Panellists discussed a lot of missed opportunities for data gathering that would help lay the groundwork for precision medicine. For instance, the data hidden away in unpublished trial data at big pharma companies.
“Often, in trials the protocol is locked and it's designed, and then It's carried out. And then, if it fails, it's just thrown away,” Beck said. “And if it succeeds, even, there's not often a lot of motivation to look at subtype analysis [...] Radiology, pathology, molecular - all of that data plus clinical covariates can be very informative, and I think it's often left on the table or it's not used.”
To really advance precision medicine, pharma companies need to make a company-wide commitment to it. But that’s not how it plays out today.
“I think it is clear, historically, that precision medicine has been a, 'we do it if we need to do it, but it's not something that's core to our programme',” Beck said. “So, it's a very siloed group that, to some degree, seems like they're doing a science project for publication, and it's not always clear what the strategy is, particularly from the outside.”
Who pays for precision medicine development?
As always, money is also a factor; both the money to fund development of precision therapeutics in the first place, and assurance that those therapeutics will be covered by insurers when they reach the market.
“Who's funding this effort?” asked Tom Willis, CEO of Arima Genomics. “To get from a potentially useful biomarker, to be adopted in a clinical trial, to invest in the infrastructure to do that, to generate results, to get it on the market, to convince payers to pay for it - it's a long road and an expensive road. I think if we're asking investors to pay for that, the market is going to have to be pretty big at the end for them to bear the risk and time for that. And many of these are not.”

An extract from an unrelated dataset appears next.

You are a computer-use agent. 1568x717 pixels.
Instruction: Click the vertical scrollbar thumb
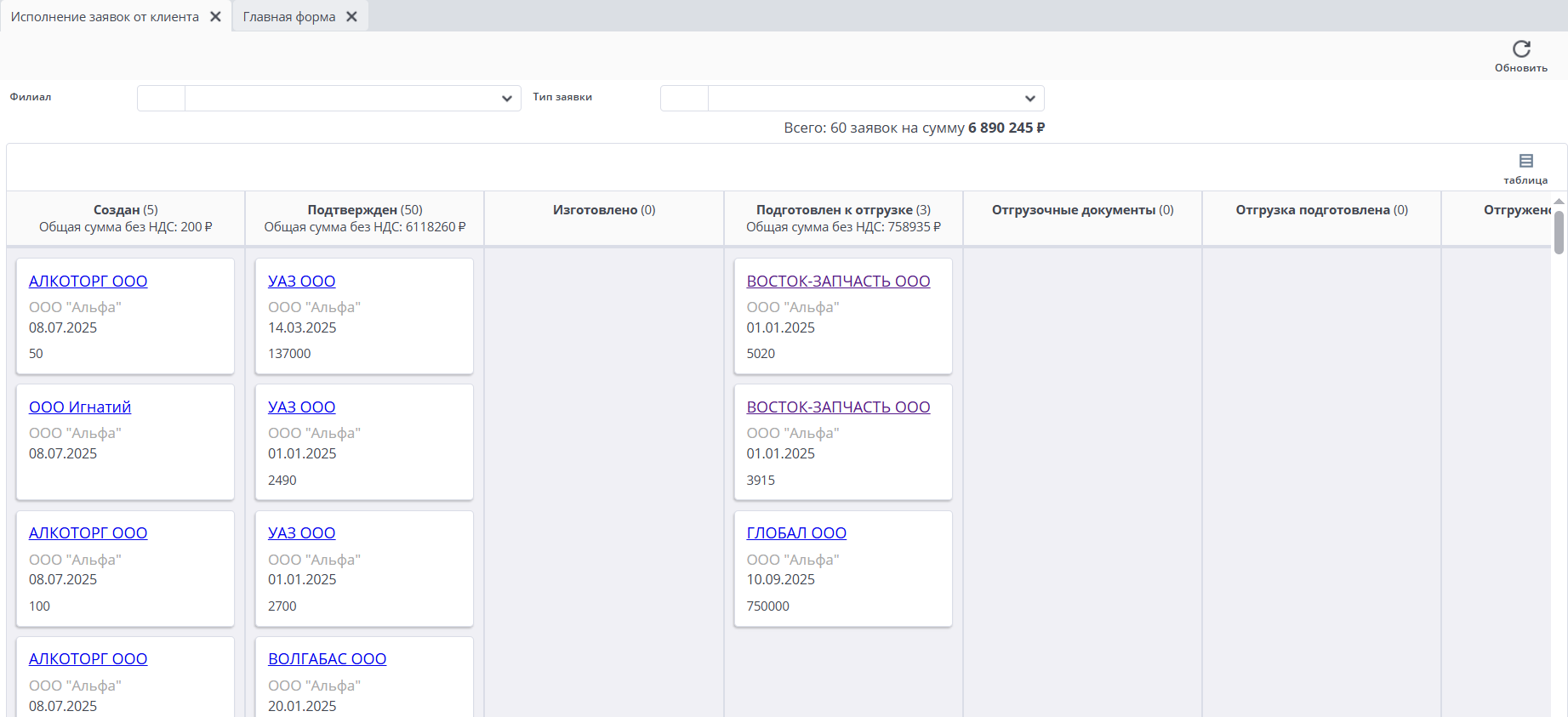[x=1559, y=231]
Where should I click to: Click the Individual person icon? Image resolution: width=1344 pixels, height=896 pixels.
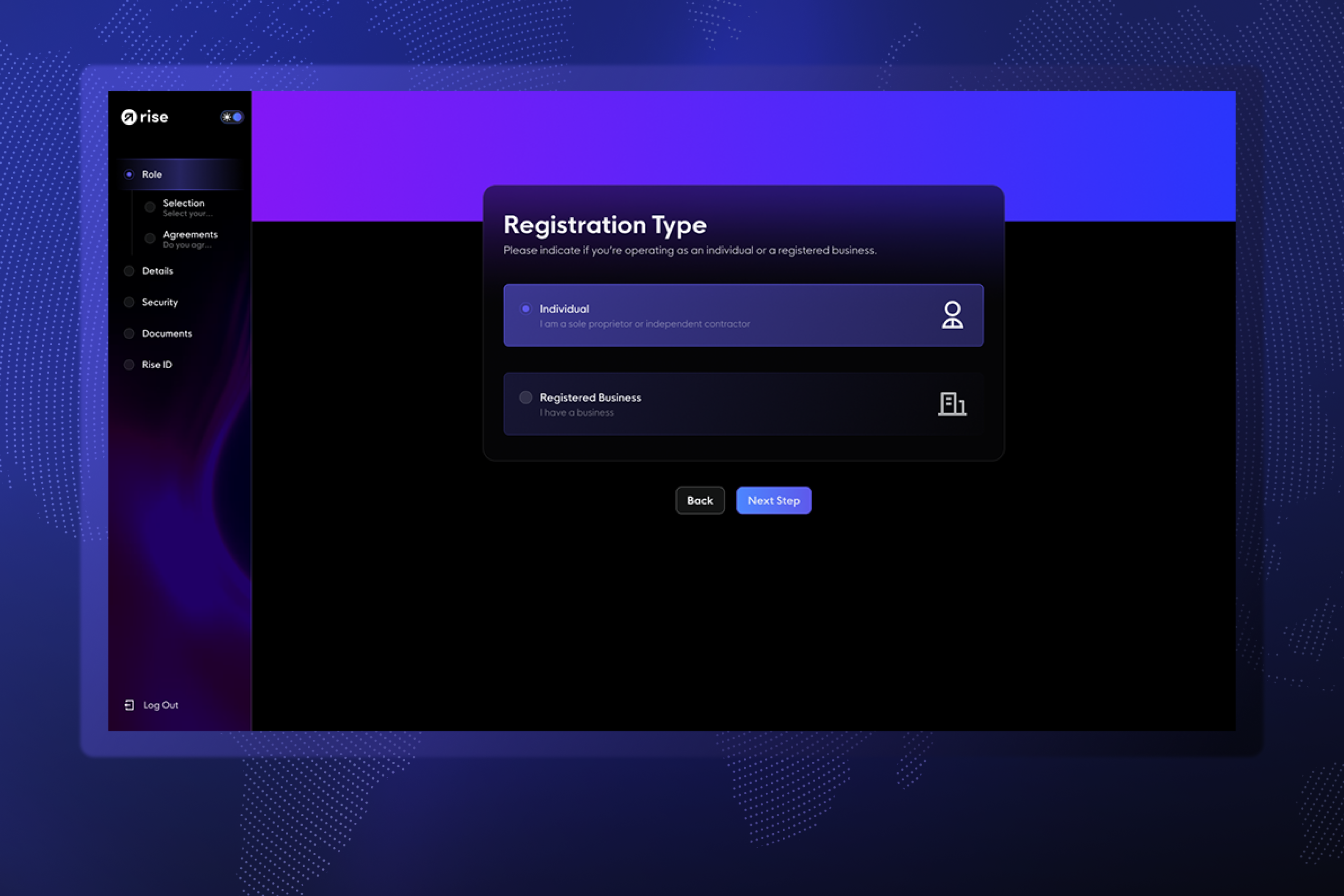952,315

Here, again, oncology can show the way.
“Medicare’s approach to reimbursing precision medicine for cancer has been, I would say, pretty forward-looking,” Willis said. “Giving clear guidance as to what the coverage barriers are and the clarity around that allows companies to plan for them, and having a lot of reimbursement levels that allow companies to survive until they can build a larger reimbursement story or including private payers. So, I think there's a model that could be extended to other diseases as well.”
And, on the investor side, AI is making a difference by bringing down the costs of precision medicine research, according to Budinskaya, who cited the women’s health space as a prime example.
“We're at the stage in, let's say, second line endometriosis, for example, where we're still just collecting data,” she said. “And those capital requirements, if we did not have AI and if we did not have these multimodal data sets, would be so much higher. And I think that's one of the reasons why women's health has been receiving so much funding within the last couple of years.”